Ancak ikisinin ayrıldığı keskin bir ayrım vardı. Gorki, Stalinisttir ve Sovyet sistemini kesin dille hiçbir zaman eleştirmemiştir. Tarkovsky dönemin hükümeti tarafından "zararlı", "rejime düşman" ilan edilmiştir. Bu yüzden de ölümü münevverlerin sığınma yeri olan Paris'te olmuştur...
Ömrü boyunca KGB tarafından izlemmiştir. Ayna filminin dağıtımı konusuna Goskino'nun tüm engellemelerine karşı durmuş, filmini Cannes'a kadar götürmüştür. (Goskino, Sovyetler Birliği Sinema Yarkurulu.

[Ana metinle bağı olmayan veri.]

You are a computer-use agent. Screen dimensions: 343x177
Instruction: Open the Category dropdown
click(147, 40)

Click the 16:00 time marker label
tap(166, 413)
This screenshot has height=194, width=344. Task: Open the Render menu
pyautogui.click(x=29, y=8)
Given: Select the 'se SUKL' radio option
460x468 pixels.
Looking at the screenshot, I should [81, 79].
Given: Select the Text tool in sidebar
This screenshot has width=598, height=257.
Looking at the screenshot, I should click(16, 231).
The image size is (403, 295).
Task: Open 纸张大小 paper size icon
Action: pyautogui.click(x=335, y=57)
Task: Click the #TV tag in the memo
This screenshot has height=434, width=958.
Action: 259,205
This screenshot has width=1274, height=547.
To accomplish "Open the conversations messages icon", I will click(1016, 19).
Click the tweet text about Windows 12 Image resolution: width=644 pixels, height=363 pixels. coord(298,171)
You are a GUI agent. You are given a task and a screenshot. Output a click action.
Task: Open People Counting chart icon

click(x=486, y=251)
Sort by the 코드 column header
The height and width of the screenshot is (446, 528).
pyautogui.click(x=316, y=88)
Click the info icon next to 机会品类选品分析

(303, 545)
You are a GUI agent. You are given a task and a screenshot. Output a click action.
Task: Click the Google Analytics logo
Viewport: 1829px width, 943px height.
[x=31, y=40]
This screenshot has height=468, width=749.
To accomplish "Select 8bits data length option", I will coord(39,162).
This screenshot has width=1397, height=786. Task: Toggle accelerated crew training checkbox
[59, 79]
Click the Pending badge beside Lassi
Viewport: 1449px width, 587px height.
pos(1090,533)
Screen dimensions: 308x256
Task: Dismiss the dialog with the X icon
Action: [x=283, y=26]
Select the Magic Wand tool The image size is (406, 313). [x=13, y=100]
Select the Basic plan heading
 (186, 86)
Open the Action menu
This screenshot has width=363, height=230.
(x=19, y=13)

Dönemin sinemadan sorumlu en yüksek devlet organı)
Doğduğu toprakların insanları onu her ne kadar Sovyetlerin yıkılışından sonra tanısa da Tarkovsky, Berlin, Amsterdam, Paris gibi kültür başkentlerinde hep en üst protokollerde ağırlanmıştır.
Amerikan yapımı B-Movie filmlere alışmış nesil elbette sevmez dahi yönetmeni. Natüralisttir Tarkovsky. Rüzgâr, alev, kuş sesleri, uğultu filmlerinde capcanlı yansır seslere. Ayna filmi de buna en güzel örnektir.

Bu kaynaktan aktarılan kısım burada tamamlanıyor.